(Stored items)
• • •

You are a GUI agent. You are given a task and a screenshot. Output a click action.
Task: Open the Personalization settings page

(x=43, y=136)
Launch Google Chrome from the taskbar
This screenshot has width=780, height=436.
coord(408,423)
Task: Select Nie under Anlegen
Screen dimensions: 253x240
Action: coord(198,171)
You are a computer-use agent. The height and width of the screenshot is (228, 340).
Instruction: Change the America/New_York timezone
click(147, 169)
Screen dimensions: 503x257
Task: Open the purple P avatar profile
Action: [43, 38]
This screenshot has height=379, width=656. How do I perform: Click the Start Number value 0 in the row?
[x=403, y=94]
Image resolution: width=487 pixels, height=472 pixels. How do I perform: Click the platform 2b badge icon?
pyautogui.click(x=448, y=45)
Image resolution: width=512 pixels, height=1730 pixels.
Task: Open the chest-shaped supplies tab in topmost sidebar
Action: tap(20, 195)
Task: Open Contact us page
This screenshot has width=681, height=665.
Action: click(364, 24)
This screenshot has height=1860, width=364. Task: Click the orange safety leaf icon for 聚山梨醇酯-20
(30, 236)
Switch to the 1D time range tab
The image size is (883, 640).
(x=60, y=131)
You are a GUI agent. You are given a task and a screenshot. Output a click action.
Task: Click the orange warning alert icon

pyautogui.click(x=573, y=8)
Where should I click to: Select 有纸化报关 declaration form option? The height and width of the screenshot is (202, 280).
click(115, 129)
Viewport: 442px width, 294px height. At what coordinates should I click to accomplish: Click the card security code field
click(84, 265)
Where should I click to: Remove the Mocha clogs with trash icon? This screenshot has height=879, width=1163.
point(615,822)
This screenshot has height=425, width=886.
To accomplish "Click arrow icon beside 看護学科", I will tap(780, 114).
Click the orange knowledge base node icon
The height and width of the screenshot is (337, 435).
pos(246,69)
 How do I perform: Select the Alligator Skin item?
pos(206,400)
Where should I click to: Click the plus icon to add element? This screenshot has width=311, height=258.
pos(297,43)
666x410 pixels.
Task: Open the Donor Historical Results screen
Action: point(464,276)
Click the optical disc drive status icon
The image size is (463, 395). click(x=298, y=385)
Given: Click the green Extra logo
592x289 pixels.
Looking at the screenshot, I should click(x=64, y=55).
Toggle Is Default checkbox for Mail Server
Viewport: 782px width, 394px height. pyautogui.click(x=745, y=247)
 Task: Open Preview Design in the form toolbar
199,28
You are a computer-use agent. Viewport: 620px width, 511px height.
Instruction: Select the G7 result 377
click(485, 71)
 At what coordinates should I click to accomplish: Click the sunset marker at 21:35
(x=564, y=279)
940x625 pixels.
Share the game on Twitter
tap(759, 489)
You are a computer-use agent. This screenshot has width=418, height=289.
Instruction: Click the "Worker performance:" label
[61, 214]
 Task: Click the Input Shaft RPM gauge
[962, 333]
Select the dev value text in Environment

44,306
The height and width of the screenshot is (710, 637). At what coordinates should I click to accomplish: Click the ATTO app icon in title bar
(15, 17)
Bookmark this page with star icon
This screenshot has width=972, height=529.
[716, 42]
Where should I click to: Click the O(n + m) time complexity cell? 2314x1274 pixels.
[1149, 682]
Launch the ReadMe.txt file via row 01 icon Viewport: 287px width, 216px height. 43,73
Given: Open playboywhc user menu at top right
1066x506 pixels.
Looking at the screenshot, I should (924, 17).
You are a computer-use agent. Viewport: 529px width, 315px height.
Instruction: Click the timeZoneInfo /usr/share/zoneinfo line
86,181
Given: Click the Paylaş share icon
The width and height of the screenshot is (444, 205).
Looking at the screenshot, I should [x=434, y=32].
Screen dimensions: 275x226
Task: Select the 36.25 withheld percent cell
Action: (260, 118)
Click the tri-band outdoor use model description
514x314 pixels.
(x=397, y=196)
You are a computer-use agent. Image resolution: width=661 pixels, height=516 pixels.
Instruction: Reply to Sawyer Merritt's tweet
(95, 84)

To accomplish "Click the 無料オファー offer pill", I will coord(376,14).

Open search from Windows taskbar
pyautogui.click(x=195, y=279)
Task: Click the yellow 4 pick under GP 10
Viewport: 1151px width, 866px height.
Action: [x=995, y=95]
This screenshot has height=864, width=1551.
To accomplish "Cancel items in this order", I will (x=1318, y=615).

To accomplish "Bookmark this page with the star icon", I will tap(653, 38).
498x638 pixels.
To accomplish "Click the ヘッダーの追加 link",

• • •

→ Exercise details
Give back each entry above precisely as it was written.

→ Result
You are a GUI agent. You are given a task and a screenshot. Output a click action.
Task: Open the Personalization settings page

(x=43, y=136)
Launch Google Chrome from the taskbar
This screenshot has width=780, height=436.
coord(408,423)
Task: Select Nie under Anlegen
Screen dimensions: 253x240
Action: coord(198,171)
You are a computer-use agent. The height and width of the screenshot is (228, 340).
Instruction: Change the America/New_York timezone
click(147, 169)
Screen dimensions: 503x257
Task: Open the purple P avatar profile
Action: [43, 38]
This screenshot has height=379, width=656. How do I perform: Click the Start Number value 0 in the row?
[x=403, y=94]
Image resolution: width=487 pixels, height=472 pixels. How do I perform: Click the platform 2b badge icon?
pyautogui.click(x=448, y=45)
Image resolution: width=512 pixels, height=1730 pixels.
Task: Open the chest-shaped supplies tab in topmost sidebar
Action: tap(20, 195)
Task: Open Contact us page
This screenshot has width=681, height=665.
Action: click(364, 24)
This screenshot has height=1860, width=364. Task: Click the orange safety leaf icon for 聚山梨醇酯-20
(30, 236)
Switch to the 1D time range tab
The image size is (883, 640).
(x=60, y=131)
You are a GUI agent. You are given a task and a screenshot. Output a click action.
Task: Click the orange warning alert icon

pyautogui.click(x=573, y=8)
Where should I click to: Select 有纸化报关 declaration form option? The height and width of the screenshot is (202, 280).
click(115, 129)
Viewport: 442px width, 294px height. At what coordinates should I click to accomplish: Click the card security code field
click(84, 265)
Where should I click to: Remove the Mocha clogs with trash icon? This screenshot has height=879, width=1163.
point(615,822)
This screenshot has height=425, width=886.
To accomplish "Click arrow icon beside 看護学科", I will tap(780, 114).
Click the orange knowledge base node icon
The height and width of the screenshot is (337, 435).
pos(246,69)
 How do I perform: Select the Alligator Skin item?
pos(206,400)
Where should I click to: Click the plus icon to add element? This screenshot has width=311, height=258.
pos(297,43)
666x410 pixels.
Task: Open the Donor Historical Results screen
Action: point(464,276)
Click the optical disc drive status icon
The image size is (463, 395). click(x=298, y=385)
Given: Click the green Extra logo
592x289 pixels.
Looking at the screenshot, I should click(x=64, y=55).
Toggle Is Default checkbox for Mail Server
Viewport: 782px width, 394px height. pyautogui.click(x=745, y=247)
 Task: Open Preview Design in the form toolbar
199,28
You are a computer-use agent. Viewport: 620px width, 511px height.
Instruction: Select the G7 result 377
click(485, 71)
 At what coordinates should I click to accomplish: Click the sunset marker at 21:35
(x=564, y=279)
940x625 pixels.
Share the game on Twitter
tap(759, 489)
You are a computer-use agent. This screenshot has width=418, height=289.
Instruction: Click the "Worker performance:" label
[61, 214]
 Task: Click the Input Shaft RPM gauge
[962, 333]
Select the dev value text in Environment

44,306
The height and width of the screenshot is (710, 637). At what coordinates should I click to accomplish: Click the ATTO app icon in title bar
(15, 17)
Bookmark this page with star icon
This screenshot has width=972, height=529.
[716, 42]
Where should I click to: Click the O(n + m) time complexity cell? 2314x1274 pixels.
[1149, 682]
Launch the ReadMe.txt file via row 01 icon Viewport: 287px width, 216px height. 43,73
Given: Open playboywhc user menu at top right
1066x506 pixels.
Looking at the screenshot, I should (924, 17).
You are a computer-use agent. Viewport: 529px width, 315px height.
Instruction: Click the timeZoneInfo /usr/share/zoneinfo line
86,181
Given: Click the Paylaş share icon
The width and height of the screenshot is (444, 205).
Looking at the screenshot, I should [x=434, y=32].
Screen dimensions: 275x226
Task: Select the 36.25 withheld percent cell
Action: (260, 118)
Click the tri-band outdoor use model description
514x314 pixels.
(x=397, y=196)
You are a computer-use agent. Image resolution: width=661 pixels, height=516 pixels.
Instruction: Reply to Sawyer Merritt's tweet
(95, 84)

To accomplish "Click the 無料オファー offer pill", I will coord(376,14).

Open search from Windows taskbar
pyautogui.click(x=195, y=279)
Task: Click the yellow 4 pick under GP 10
Viewport: 1151px width, 866px height.
Action: [x=995, y=95]
This screenshot has height=864, width=1551.
To accomplish "Cancel items in this order", I will (x=1318, y=615).

To accomplish "Bookmark this page with the star icon", I will tap(653, 38).
498x638 pixels.
To accomplish "Click the ヘッダーの追加 link",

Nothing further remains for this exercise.